--- Records to use Enclosed Below ---
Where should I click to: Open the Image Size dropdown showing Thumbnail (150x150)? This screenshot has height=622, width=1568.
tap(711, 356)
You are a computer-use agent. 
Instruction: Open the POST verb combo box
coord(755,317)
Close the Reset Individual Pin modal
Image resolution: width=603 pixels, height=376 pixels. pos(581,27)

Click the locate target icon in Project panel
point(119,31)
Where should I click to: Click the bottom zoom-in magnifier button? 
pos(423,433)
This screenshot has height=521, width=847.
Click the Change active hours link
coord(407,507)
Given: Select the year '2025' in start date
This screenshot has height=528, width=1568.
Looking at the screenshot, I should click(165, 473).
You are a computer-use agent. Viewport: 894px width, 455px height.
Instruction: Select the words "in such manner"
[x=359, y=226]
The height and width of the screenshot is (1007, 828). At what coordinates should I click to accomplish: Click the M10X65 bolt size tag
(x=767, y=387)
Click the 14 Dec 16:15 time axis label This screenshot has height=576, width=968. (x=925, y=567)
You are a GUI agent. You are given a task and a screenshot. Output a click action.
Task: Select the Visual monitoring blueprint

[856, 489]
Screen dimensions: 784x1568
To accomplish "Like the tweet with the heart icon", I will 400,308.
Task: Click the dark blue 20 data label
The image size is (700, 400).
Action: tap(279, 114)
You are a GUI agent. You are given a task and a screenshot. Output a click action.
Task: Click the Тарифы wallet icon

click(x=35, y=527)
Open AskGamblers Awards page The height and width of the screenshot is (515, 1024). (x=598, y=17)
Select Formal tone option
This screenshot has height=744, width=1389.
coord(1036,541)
--- End of Enclosed Records to use ---
-- Your goal --
Take the listing above and repeat exactly the lines from the one containing "You are a computer-use agent. Viewport: 894px" through the one containing "Open AskGamblers Awards", both included.

-- Output of the task --
You are a computer-use agent. Viewport: 894px width, 455px height.
Instruction: Select the words "in such manner"
[x=359, y=226]
The height and width of the screenshot is (1007, 828). At what coordinates should I click to accomplish: Click the M10X65 bolt size tag
(x=767, y=387)
Click the 14 Dec 16:15 time axis label This screenshot has height=576, width=968. (x=925, y=567)
You are a GUI agent. You are given a task and a screenshot. Output a click action.
Task: Select the Visual monitoring blueprint

[856, 489]
Screen dimensions: 784x1568
To accomplish "Like the tweet with the heart icon", I will 400,308.
Task: Click the dark blue 20 data label
The image size is (700, 400).
Action: tap(279, 114)
You are a GUI agent. You are given a task and a screenshot. Output a click action.
Task: Click the Тарифы wallet icon

click(x=35, y=527)
Open AskGamblers Awards page The height and width of the screenshot is (515, 1024). (x=598, y=17)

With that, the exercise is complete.